All such units are defined in Appendix B and given equivalents in the table in Appendix D of the Handbook.

Actually, sound represents very little in terms of energy or power, at least compared to other sources of energy we are familiar with. Every so often, someone comes up with the idea that noise pollution could be converted to an energy source, but even factory noise would hardly power a small lightbulb. If you need a break from all the physics in this section, you might enjoy the analogies that some imaginative scientists have come up with.
The energy of a 40-watt bulb falling on an area of 1 cm2 at a distance of 1 cm produces the same energy per second as 1500 bass voices singing fortissimo. [try imagining that!]

The physicist Alexander Wood once compared the human hearing range from loudest to quietest to the energy received from a 50 watt bulb situated in London, ranging from close by to that received by someone in New York.


B). Level Measurements. Thus far we have been discussing the physical quantities involved with the magnitude of sound. None of the physical measurement systems, while relevant for an acoustician, are particularly appropriate for quantifying environmental sound or audio. So, what was needed is an arbitrary measurement system on a scale that is (relatively) easy to understand and applicable for everyday use. What such a system produces is called a level measurement, abbreviated capital L.

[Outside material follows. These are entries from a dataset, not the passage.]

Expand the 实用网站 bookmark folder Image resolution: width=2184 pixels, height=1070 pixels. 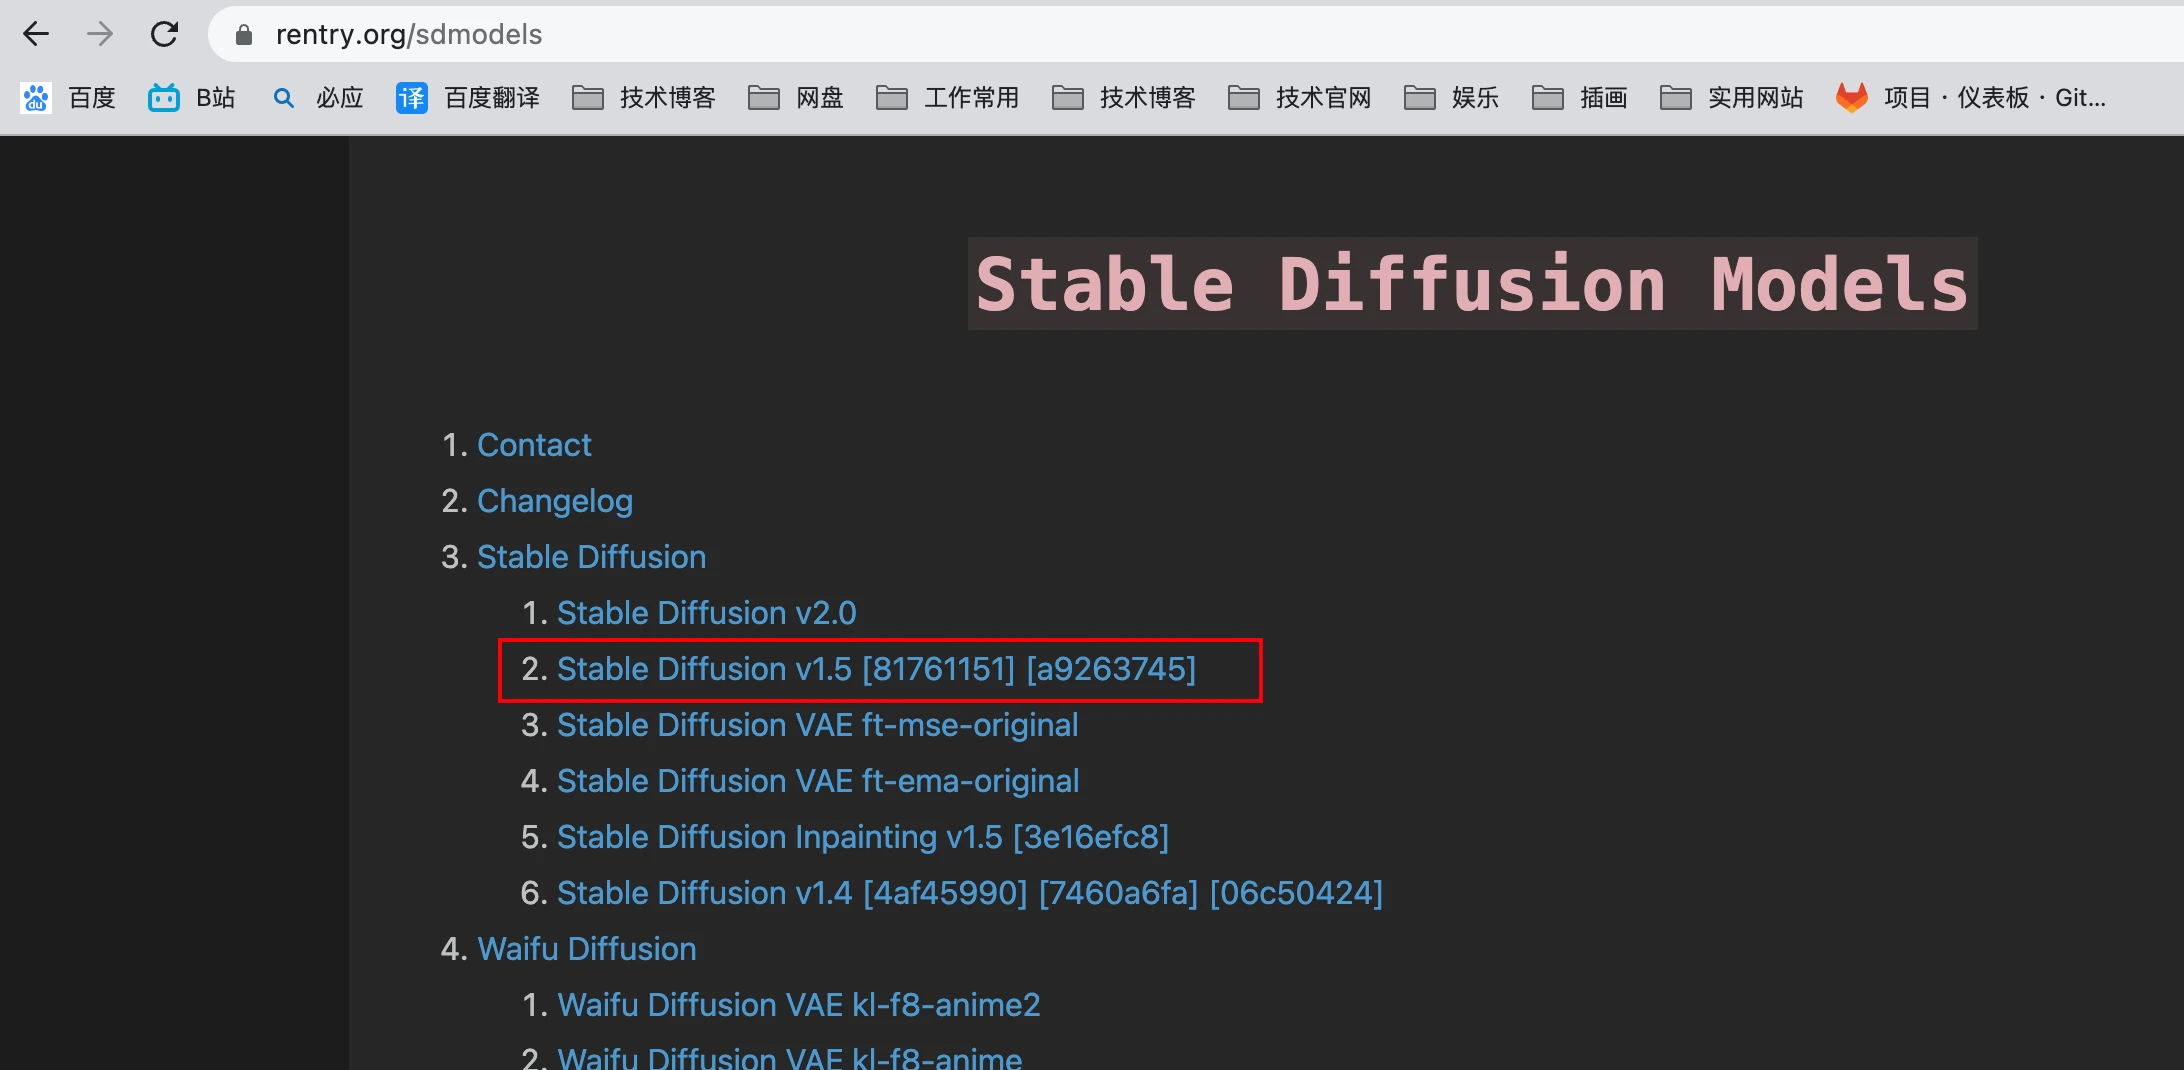tap(1731, 98)
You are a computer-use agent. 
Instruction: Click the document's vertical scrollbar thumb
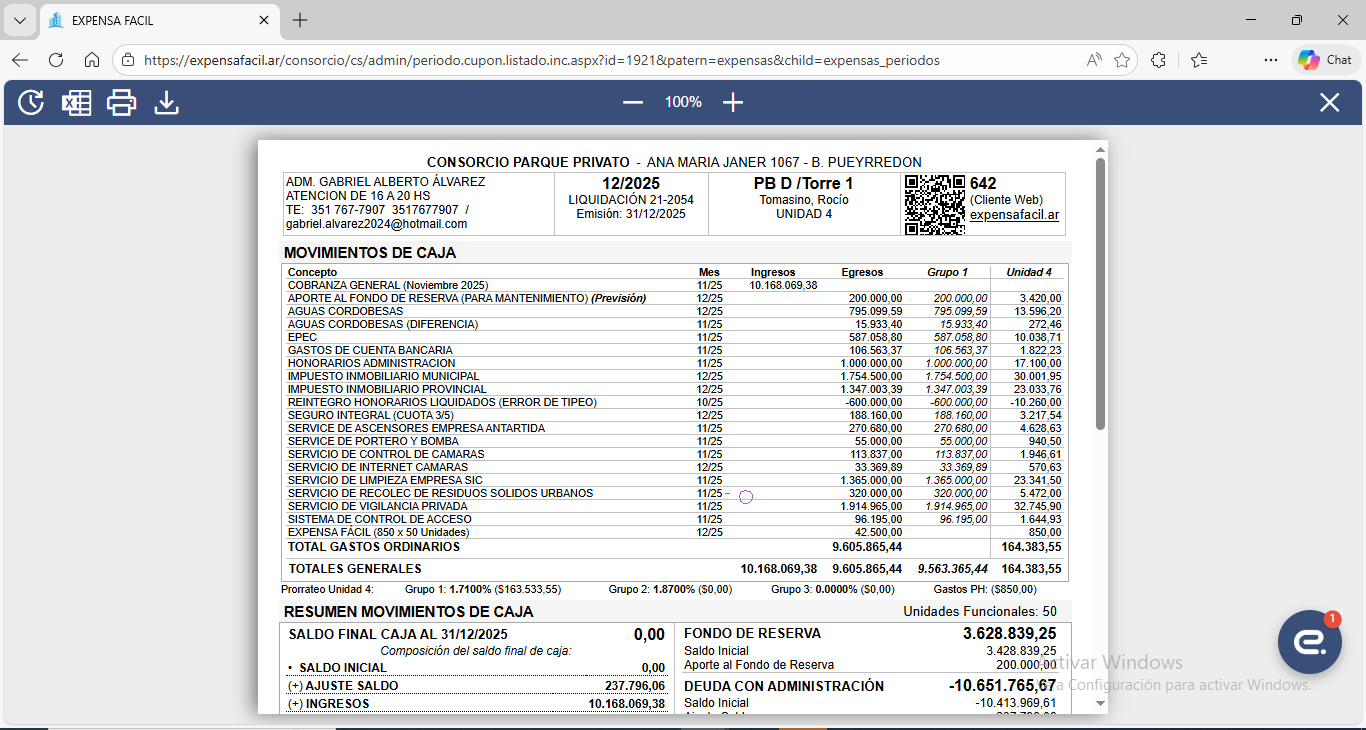point(1101,290)
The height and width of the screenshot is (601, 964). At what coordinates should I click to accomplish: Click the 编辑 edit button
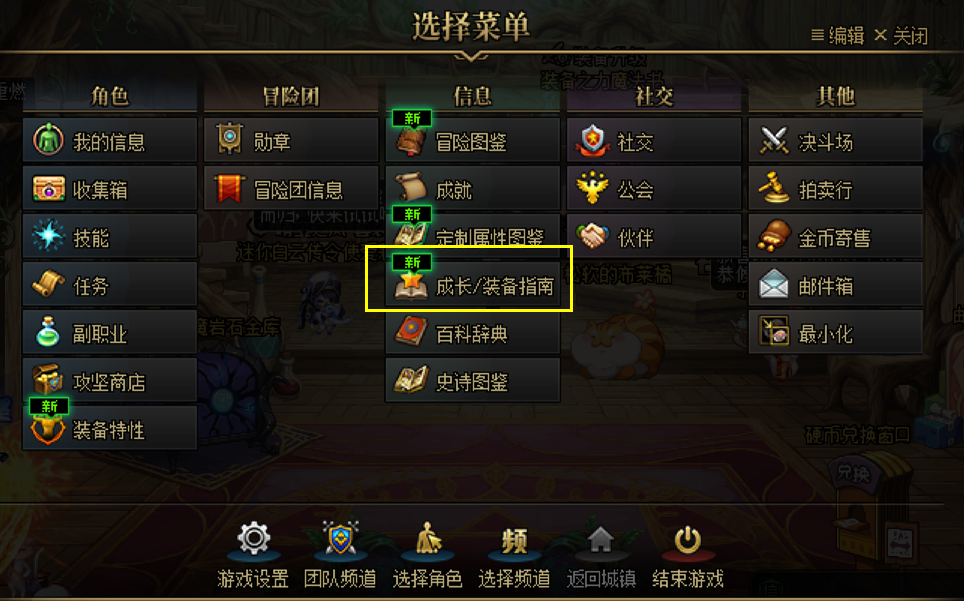837,36
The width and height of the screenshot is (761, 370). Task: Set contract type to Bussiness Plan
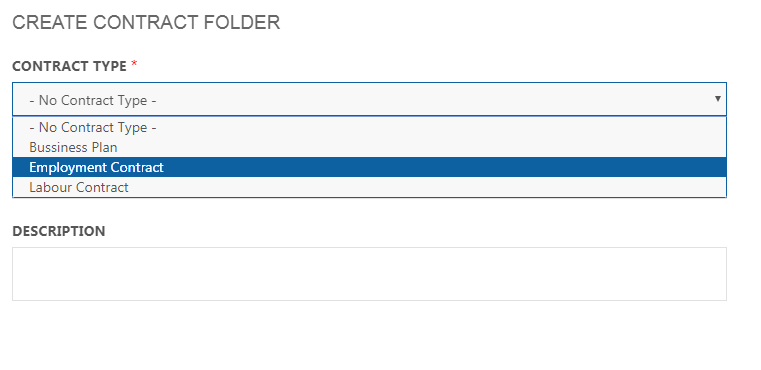[369, 147]
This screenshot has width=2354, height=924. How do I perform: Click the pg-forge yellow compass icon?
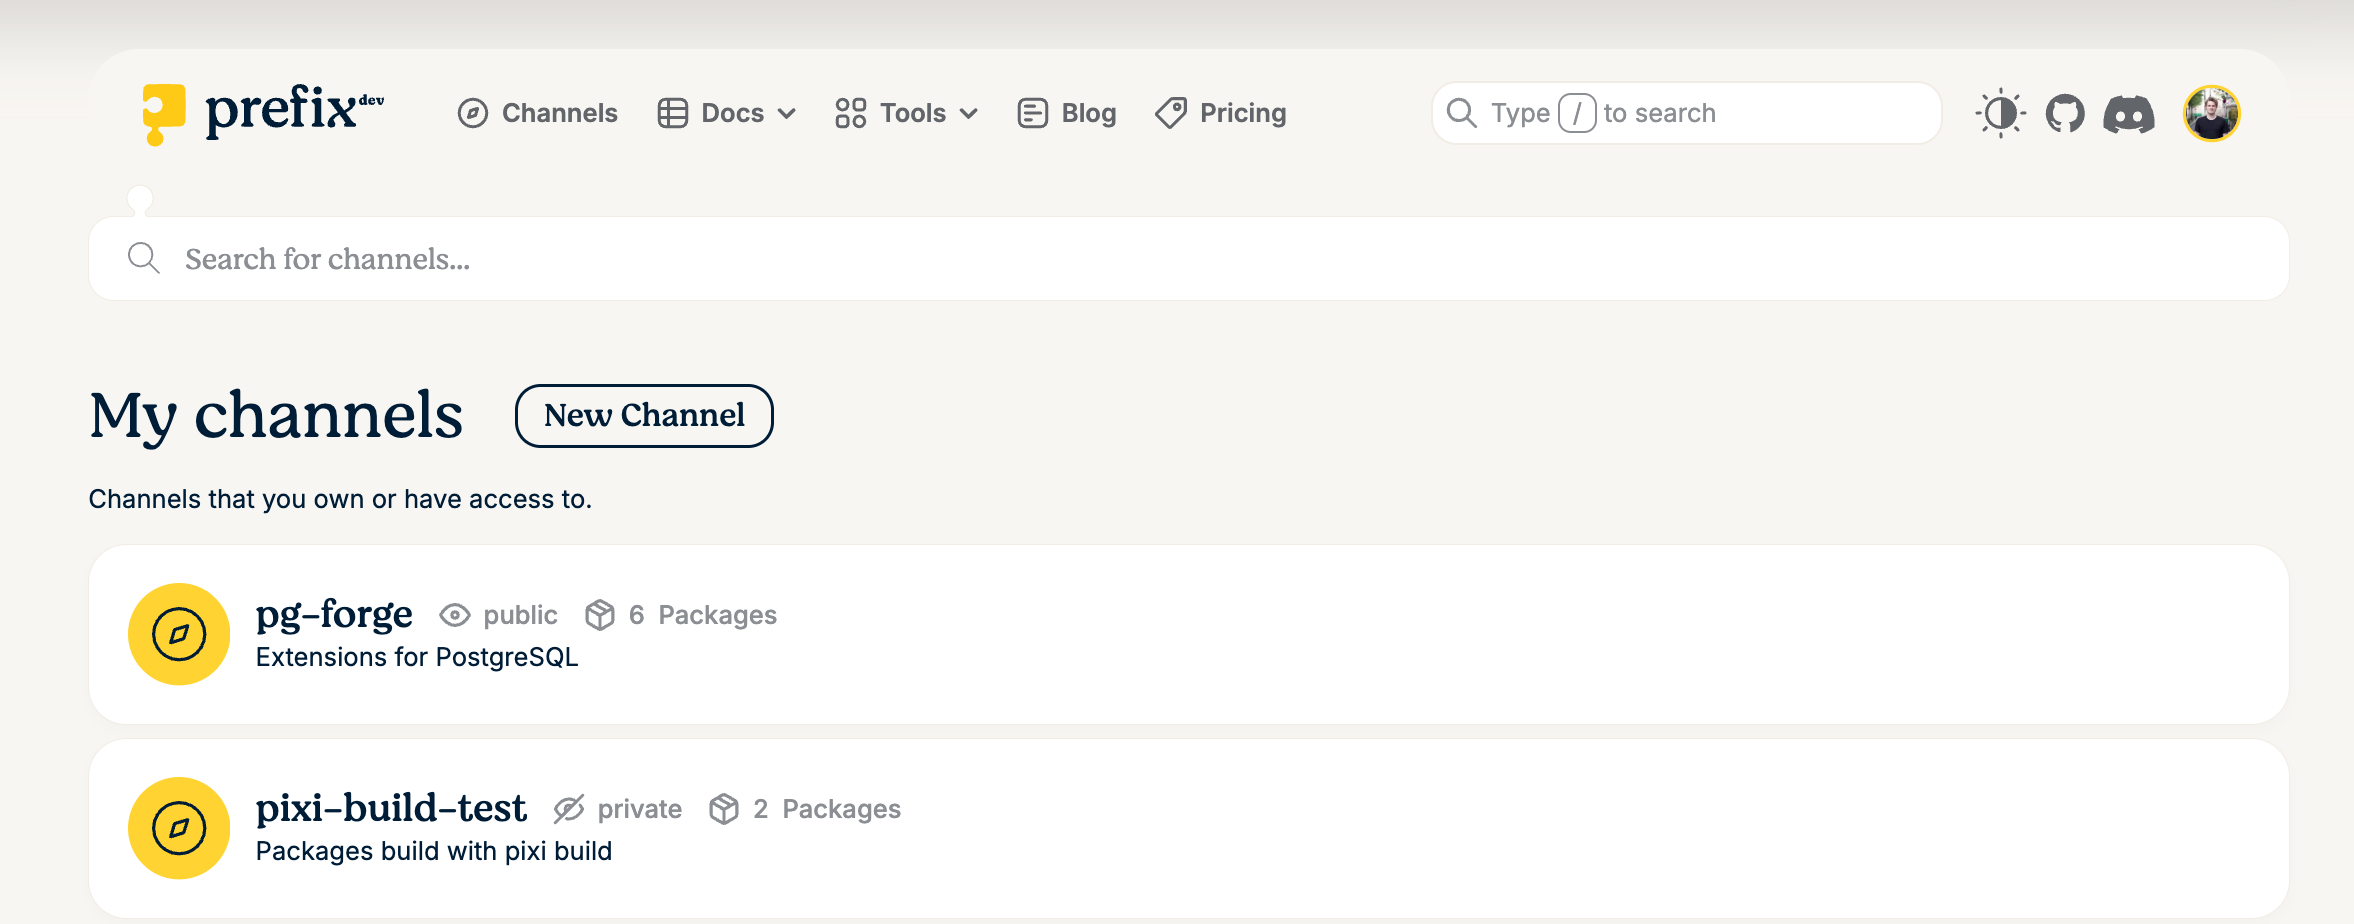179,634
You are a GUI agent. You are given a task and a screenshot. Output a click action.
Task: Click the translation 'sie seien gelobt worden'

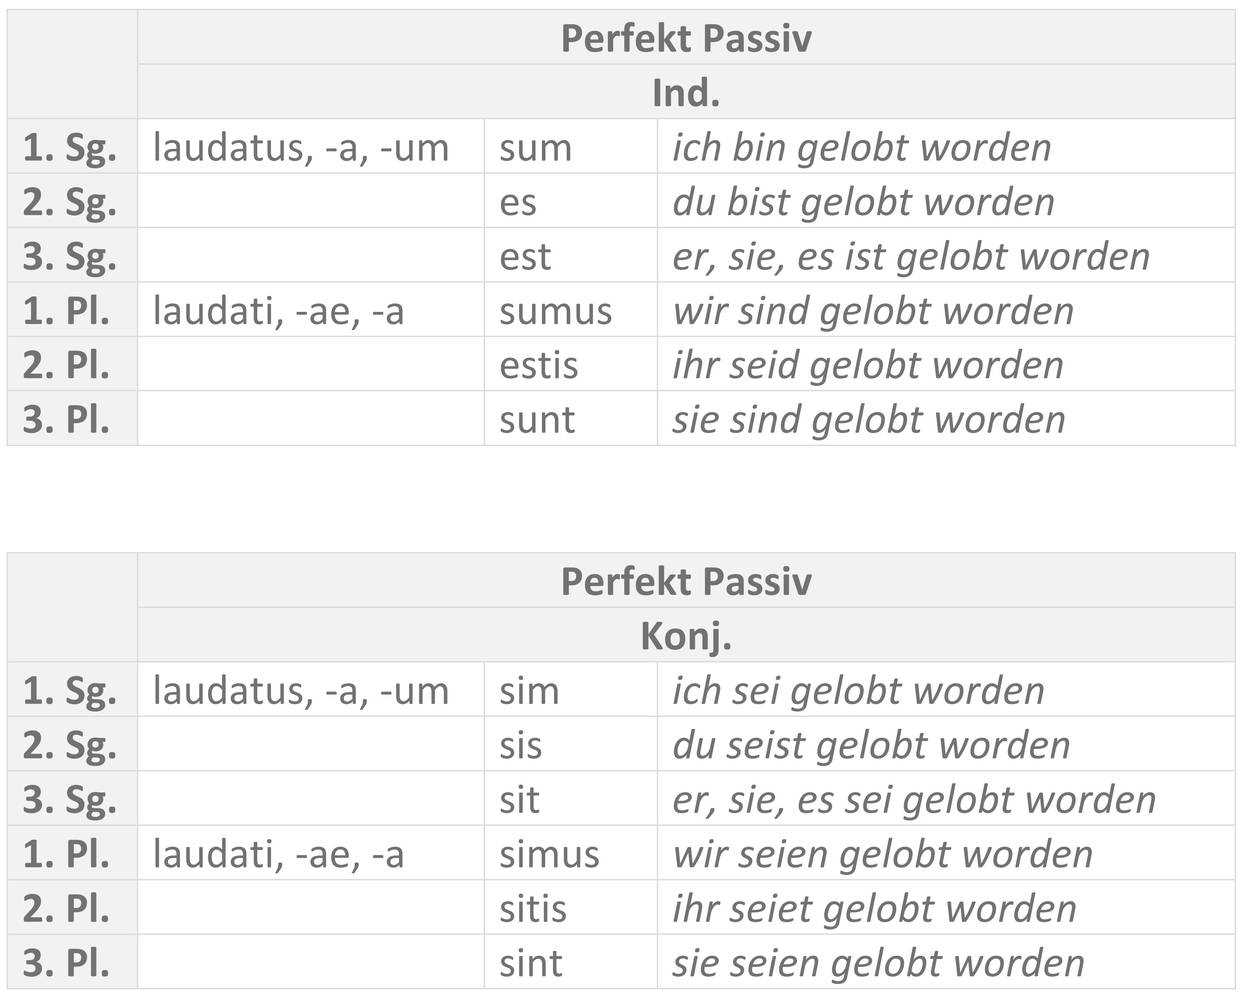(878, 963)
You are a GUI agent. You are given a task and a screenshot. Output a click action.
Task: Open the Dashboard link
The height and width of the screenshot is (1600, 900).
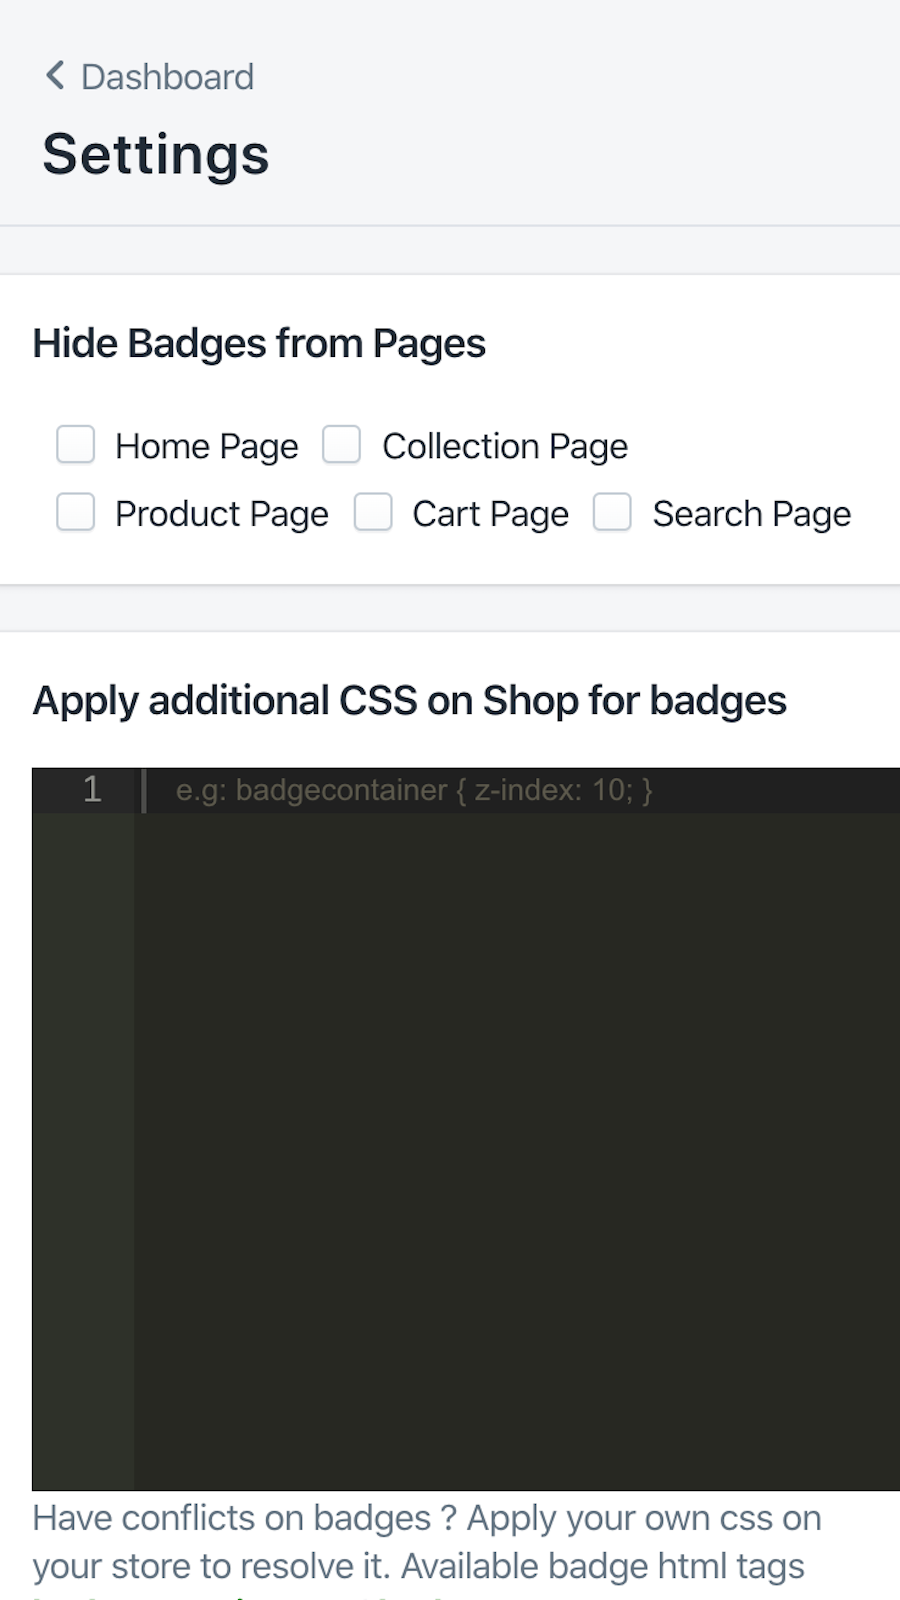pyautogui.click(x=167, y=76)
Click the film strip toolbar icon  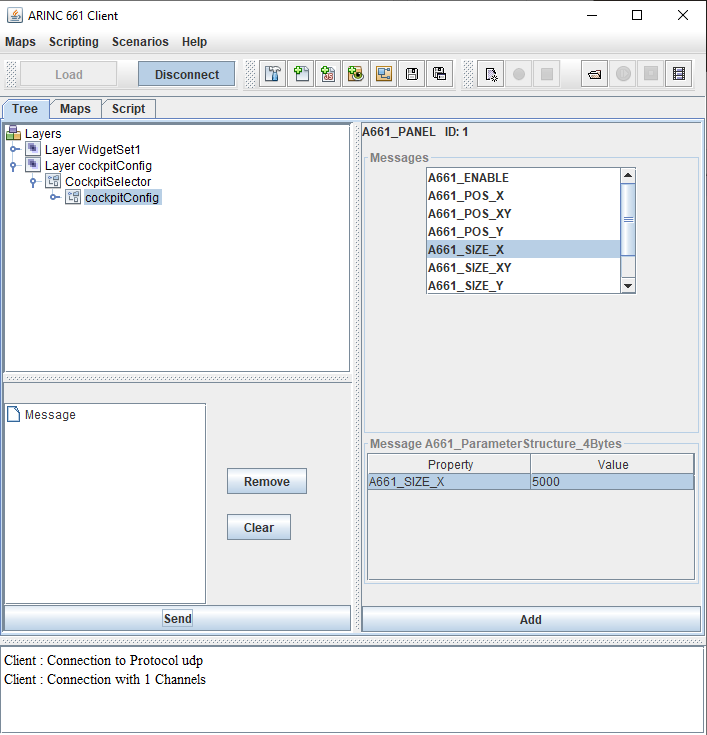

Any time the word level and the symbol L appears in a measurement, such as Sound Pressure Level (SPL) or Intensity Level (IL), these three characteristics apply:
1. Level is a measurement on an arbitrary scale, not the physical quantity itself (e.g. pressure or intensity). Therefore what we measure is a Sound Pressure Level (SPL) or an Intensity Level (IL).

2. A level measurement is relative, not absolute. That is, the level is always a comparison to a specific reference, such as the Threshold of Hearing.

3. A level measurement is always logarithmic and measured in Decibels (including many variations), abbreviated dB.
Formally, then, the formulas for the two most common level measurements can be expressed as:
Intensity level:   IL = 10 log10 (I / Iref)   (dB)

Sound Pressure Level:   SPL = 10 log (p / pref)2 = 20 log (p / pref)  (dB)
The reference intensity Iref and reference pressure pref in these equations always refer to the Threshold of Hearing which is arbitrarily assigned 0 dB.

In some graphs or acoustics texts, the Threshold of Hearing is identified by its formal scientific definition: 2 x 10-4 dynes/cm2 or 2 x 10-5 Pascals (Pa), which you are supposed to know is this threshold – so don’t be intimidated!

However, this is not the case with audio measurements where 0 dB refers to the maximum distortion-free level of a signal, that is, the highest level, with other audio measurements represented as negative dB, such as - 6 dB. This level is often referred to as Zero VU (where VU stands for volume unit).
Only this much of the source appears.